- _STUDY TEXT_:
BEGIN

Enhanced Symfony2 Autoloader

Ever wondered how to enhance the Symfony2 Autoloader?...

There comes a time when for some reason you will want to or have to modify a class or more from a 3rd party bundle. Sadly, some 3rd party bundles are outdated, discontinued or very rigid, and so you're rendered unable to do this via a configuration option. This makes it so that you will either have to create a new fork of that 3rd party library and maintain it yourself or modify or create a bunch of classes. There are cases when you don't want to do any of this and want to keep the work needed to achieve this a minimum.

If you don't mind getting your hands dirty, the following bit will show you how to achieve your goal, although is quite hackish and should only be relied upon when you're not able to go the standard way of doing things.

The component of the system that can help you achieve this is the autoloader.

The autoloader is an instance of Composer\Autoload\ClassLoader and can be accessed before the system boots from the app/autoload.php in the standard Symfony2 installation.

There are a bunch of methods on the objects $loader that is created inside the app/autoload.php file, that you can use to achieve this:

  • addClassMap(array $classMap)
  • add($prefix, $paths, $prepend = false)
  • addPsr4($prefix, $paths, $prepend = false)
  • set($prefix, $paths)
  • setPsr4($prefix, $paths)

The addClassMap method takes an array as parrameter where the class is the the key and the path is the value. E.g. :

$loader->addClassMap(array(
    'Doctrine\\ORM\\Tools\\Pagination\\Paginator' => __DIR__ . '/../src/SomeVendor/SomeBundle/Pagination/Tools/Paginator.php',
));

The namespace of the new class will stay the same as the namespace of the new class, even though the path is totally now different. This is because in the standard approach the namespace is used to determine the path and the autoloader will try to guess is based on the autoloading config of each bundle (specified in each bundles composer.json) and the PSR autoloading standard.

END

(Dataset excerpts)
BEGIN

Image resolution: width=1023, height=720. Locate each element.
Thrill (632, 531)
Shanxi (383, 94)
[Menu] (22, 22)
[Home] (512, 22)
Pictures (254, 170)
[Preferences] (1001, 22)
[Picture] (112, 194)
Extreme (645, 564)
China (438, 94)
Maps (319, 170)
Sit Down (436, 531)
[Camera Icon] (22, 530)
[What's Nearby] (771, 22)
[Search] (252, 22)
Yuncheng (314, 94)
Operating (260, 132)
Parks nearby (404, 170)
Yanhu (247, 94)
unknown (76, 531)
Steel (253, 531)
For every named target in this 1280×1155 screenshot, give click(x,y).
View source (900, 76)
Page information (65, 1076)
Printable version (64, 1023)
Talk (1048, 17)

END

- _PROBLEMS TO SOLVE_:
[A] Summarize the text on the Symfony2 autoloader in two sentences.
[B] Rewrite the paragraph of the text on the Symfony2 autoloader that begins "There comes a time when" as a short bulleted list that keeps its main facts.
The dataset lines are separate material, distinct from the text on the Symfony2 autoloader.

- _OUTPUTS BY TASK_:
[A] When a third-party bundle is outdated, discontinued or too rigid to change through a configuration option, the Symfony2 autoloader offers a hackish way to modify its classes without forking the library or rewriting many classes. The autoloader is an instance of Composer\Autoload\ClassLoader that can be reached in app/autoload.php before the system boots, and it has methods such as addClassMap, which takes an array with the class as the key and the path as the value.

[B]
- You may want or need to modify one or more classes from a third-party bundle.
- Some third-party bundles are outdated, discontinued or very rigid, so a configuration option can't do it.
- The usual choices are to fork the library and maintain it yourself, or to modify or create many classes.
- Sometimes you want to avoid both and keep the work to a minimum.